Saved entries
=======

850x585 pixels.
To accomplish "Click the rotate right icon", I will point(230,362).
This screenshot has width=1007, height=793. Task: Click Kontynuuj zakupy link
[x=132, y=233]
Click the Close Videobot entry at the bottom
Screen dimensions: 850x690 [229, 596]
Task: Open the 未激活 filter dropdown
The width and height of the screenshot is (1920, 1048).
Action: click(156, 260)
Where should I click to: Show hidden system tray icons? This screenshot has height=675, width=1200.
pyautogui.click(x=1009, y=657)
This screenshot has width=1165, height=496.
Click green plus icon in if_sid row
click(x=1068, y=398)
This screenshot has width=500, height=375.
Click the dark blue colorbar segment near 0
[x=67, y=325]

=======

# What the exercise asks:
All that the answer may hold is the lines from the one with "Where should I" through the end of the data, set down exactly as they appear.

# Answer to this problem:
Where should I click to: Show hidden system tray icons? This screenshot has height=675, width=1200.
pyautogui.click(x=1009, y=657)
This screenshot has width=1165, height=496.
Click green plus icon in if_sid row
click(x=1068, y=398)
This screenshot has width=500, height=375.
Click the dark blue colorbar segment near 0
[x=67, y=325]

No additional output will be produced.